TASK BRIEF: Take the lines below between the one holding "This screenshot has height=562, width=1568." and the one holding "Screen dimensions: 1400x860", inclusive, and copy them exactly. Add nothing.

RECORDS FOR THIS TASK:
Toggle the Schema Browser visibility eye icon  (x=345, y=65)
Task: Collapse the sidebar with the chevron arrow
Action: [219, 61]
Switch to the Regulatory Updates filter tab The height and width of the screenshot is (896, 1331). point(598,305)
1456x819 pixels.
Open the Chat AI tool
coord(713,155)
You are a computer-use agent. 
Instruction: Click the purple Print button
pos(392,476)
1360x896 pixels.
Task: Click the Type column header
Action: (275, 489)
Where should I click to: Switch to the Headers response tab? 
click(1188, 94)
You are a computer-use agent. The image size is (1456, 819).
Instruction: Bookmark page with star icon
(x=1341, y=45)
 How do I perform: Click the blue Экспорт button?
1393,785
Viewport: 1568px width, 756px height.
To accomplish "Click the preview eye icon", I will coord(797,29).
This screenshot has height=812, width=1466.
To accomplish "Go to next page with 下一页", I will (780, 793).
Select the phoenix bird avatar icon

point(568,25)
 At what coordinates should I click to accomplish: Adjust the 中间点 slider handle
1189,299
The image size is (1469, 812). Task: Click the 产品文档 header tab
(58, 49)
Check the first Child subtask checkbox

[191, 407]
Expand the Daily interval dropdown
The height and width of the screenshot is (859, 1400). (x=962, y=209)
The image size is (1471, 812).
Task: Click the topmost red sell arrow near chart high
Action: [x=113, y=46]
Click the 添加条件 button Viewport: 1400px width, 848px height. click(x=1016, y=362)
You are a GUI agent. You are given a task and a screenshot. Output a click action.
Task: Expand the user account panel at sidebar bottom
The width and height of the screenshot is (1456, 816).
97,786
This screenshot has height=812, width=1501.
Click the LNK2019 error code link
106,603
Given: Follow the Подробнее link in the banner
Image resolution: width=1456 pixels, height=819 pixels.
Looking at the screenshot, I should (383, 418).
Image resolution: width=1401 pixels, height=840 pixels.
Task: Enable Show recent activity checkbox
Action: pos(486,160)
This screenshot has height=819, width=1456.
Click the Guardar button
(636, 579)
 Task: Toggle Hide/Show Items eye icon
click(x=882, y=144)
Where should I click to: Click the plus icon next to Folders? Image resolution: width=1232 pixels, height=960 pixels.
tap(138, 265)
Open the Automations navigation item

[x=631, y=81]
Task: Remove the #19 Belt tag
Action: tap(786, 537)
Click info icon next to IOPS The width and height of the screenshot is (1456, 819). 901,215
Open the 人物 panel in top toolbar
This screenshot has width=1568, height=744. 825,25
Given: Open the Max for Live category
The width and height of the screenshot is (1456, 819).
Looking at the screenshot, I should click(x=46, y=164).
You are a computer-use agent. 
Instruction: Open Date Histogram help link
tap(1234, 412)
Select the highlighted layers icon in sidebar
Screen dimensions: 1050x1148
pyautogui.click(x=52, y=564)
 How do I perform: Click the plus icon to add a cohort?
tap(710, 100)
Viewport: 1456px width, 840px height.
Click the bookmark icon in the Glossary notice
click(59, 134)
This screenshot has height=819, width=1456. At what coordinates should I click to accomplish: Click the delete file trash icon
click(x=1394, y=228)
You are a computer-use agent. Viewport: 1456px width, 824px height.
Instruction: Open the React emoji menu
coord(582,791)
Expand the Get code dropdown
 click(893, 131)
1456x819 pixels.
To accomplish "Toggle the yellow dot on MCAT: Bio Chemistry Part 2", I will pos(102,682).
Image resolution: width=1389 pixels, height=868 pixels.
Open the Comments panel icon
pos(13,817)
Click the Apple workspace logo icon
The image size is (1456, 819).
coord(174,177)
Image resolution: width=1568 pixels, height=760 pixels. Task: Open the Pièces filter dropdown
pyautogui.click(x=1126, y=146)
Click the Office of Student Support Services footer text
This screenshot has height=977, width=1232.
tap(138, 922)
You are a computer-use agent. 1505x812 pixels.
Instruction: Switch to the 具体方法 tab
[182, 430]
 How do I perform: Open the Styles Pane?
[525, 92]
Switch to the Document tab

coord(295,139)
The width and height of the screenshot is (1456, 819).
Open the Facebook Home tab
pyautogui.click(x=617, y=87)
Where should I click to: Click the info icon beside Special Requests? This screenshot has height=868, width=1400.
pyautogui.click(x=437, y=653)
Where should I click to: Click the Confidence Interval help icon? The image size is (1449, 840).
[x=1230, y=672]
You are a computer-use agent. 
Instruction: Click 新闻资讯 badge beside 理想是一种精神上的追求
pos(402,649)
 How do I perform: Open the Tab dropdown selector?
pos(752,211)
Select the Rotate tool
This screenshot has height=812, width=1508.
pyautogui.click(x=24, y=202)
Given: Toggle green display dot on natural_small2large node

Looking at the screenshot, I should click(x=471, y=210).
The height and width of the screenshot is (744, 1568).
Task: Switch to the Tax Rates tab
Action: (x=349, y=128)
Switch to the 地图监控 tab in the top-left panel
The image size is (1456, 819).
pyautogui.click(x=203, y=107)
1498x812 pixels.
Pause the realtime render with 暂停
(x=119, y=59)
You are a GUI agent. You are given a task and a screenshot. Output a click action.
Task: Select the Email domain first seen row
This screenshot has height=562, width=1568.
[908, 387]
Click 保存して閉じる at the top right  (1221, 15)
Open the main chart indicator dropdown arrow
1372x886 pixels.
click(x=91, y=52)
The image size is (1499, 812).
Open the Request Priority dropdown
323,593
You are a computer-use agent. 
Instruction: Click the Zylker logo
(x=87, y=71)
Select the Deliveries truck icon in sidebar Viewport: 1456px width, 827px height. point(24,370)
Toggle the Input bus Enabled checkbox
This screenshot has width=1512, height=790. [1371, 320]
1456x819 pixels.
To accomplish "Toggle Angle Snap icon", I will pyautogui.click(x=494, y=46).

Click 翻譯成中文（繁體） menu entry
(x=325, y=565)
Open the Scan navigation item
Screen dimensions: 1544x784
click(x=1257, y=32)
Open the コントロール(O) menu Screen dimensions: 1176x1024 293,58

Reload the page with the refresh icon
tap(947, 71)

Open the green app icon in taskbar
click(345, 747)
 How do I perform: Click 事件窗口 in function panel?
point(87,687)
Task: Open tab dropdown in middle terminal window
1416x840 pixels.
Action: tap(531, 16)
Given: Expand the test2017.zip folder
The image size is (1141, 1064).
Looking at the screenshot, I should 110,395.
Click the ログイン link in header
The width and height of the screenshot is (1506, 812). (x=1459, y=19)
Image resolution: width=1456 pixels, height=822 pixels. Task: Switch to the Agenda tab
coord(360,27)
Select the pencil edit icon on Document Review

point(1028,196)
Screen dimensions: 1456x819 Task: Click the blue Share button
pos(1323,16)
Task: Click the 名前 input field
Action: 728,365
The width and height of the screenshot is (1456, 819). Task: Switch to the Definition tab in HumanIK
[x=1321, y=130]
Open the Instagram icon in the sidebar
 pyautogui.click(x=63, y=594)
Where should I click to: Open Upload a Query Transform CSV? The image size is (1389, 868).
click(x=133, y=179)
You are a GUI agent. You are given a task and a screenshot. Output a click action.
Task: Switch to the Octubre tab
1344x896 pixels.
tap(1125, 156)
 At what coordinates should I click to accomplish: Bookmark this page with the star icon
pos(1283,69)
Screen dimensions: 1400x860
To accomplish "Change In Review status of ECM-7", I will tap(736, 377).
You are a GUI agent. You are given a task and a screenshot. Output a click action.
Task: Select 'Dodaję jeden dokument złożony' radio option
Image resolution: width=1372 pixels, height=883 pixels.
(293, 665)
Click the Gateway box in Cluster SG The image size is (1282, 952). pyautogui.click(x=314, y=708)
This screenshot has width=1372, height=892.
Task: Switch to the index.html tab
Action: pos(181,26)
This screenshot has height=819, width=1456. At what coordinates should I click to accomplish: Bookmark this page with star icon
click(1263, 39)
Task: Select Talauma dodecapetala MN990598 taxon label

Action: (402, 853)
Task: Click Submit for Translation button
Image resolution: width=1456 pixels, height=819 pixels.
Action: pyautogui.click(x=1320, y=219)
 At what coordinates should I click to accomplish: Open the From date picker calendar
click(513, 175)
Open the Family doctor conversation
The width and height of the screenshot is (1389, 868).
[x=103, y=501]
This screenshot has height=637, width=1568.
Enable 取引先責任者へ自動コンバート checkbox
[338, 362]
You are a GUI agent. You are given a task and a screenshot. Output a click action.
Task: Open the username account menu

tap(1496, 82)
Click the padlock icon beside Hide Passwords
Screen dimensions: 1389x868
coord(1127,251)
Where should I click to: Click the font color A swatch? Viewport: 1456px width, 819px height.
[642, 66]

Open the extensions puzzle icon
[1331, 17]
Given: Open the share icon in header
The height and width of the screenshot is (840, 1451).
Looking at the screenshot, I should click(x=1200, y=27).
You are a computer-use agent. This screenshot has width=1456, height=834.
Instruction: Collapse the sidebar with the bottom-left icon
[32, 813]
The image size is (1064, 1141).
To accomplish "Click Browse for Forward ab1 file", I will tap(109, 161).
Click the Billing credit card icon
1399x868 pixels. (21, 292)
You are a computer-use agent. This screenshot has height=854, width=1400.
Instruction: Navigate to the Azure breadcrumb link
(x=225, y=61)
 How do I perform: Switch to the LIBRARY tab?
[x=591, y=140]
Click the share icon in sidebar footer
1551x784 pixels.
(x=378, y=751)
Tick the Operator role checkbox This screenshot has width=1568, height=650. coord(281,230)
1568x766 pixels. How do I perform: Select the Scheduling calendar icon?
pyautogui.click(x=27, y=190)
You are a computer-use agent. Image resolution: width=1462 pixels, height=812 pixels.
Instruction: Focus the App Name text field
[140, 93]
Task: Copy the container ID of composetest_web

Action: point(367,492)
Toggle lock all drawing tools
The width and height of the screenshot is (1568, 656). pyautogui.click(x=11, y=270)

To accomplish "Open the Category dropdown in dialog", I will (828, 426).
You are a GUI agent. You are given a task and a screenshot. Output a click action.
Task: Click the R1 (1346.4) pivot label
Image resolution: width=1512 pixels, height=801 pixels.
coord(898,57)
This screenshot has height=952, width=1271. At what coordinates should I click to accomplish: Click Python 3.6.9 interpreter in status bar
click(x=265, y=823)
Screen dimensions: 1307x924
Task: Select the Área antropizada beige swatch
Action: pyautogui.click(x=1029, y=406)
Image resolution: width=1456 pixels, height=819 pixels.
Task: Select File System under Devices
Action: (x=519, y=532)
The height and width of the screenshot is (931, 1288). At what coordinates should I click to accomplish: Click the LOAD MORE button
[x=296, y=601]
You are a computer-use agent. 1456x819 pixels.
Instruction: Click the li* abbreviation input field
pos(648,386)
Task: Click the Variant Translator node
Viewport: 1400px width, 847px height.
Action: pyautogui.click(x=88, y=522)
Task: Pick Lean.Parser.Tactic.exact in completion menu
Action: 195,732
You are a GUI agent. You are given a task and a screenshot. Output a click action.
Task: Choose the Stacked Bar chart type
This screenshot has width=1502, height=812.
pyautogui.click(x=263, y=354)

REPLY TO THE TASK:
This screenshot has height=562, width=1568.
[908, 387]
Click 保存して閉じる at the top right  (1221, 15)
Open the main chart indicator dropdown arrow
1372x886 pixels.
click(x=91, y=52)
The image size is (1499, 812).
Open the Request Priority dropdown
323,593
You are a computer-use agent. 
Instruction: Click the Zylker logo
(x=87, y=71)
Select the Deliveries truck icon in sidebar Viewport: 1456px width, 827px height. point(24,370)
Toggle the Input bus Enabled checkbox
This screenshot has width=1512, height=790. [1371, 320]
1456x819 pixels.
To accomplish "Toggle Angle Snap icon", I will pyautogui.click(x=494, y=46).

Click 翻譯成中文（繁體） menu entry
(x=325, y=565)
Open the Scan navigation item
Screen dimensions: 1544x784
click(x=1257, y=32)
Open the コントロール(O) menu Screen dimensions: 1176x1024 293,58

Reload the page with the refresh icon
tap(947, 71)

Open the green app icon in taskbar
click(345, 747)
 How do I perform: Click 事件窗口 in function panel?
point(87,687)
Task: Open tab dropdown in middle terminal window
1416x840 pixels.
Action: tap(531, 16)
Given: Expand the test2017.zip folder
The image size is (1141, 1064).
Looking at the screenshot, I should 110,395.
Click the ログイン link in header
The width and height of the screenshot is (1506, 812). (x=1459, y=19)
Image resolution: width=1456 pixels, height=822 pixels. Task: Switch to the Agenda tab
coord(360,27)
Select the pencil edit icon on Document Review

point(1028,196)
Screen dimensions: 1456x819 Task: Click the blue Share button
pos(1323,16)
Task: Click the 名前 input field
Action: 728,365
The width and height of the screenshot is (1456, 819). Task: Switch to the Definition tab in HumanIK
[x=1321, y=130]
Open the Instagram icon in the sidebar
 pyautogui.click(x=63, y=594)
Where should I click to: Open Upload a Query Transform CSV? The image size is (1389, 868).
click(x=133, y=179)
You are a GUI agent. You are given a task and a screenshot. Output a click action.
Task: Switch to the Octubre tab
1344x896 pixels.
tap(1125, 156)
 At what coordinates should I click to accomplish: Bookmark this page with the star icon
pos(1283,69)
Screen dimensions: 1400x860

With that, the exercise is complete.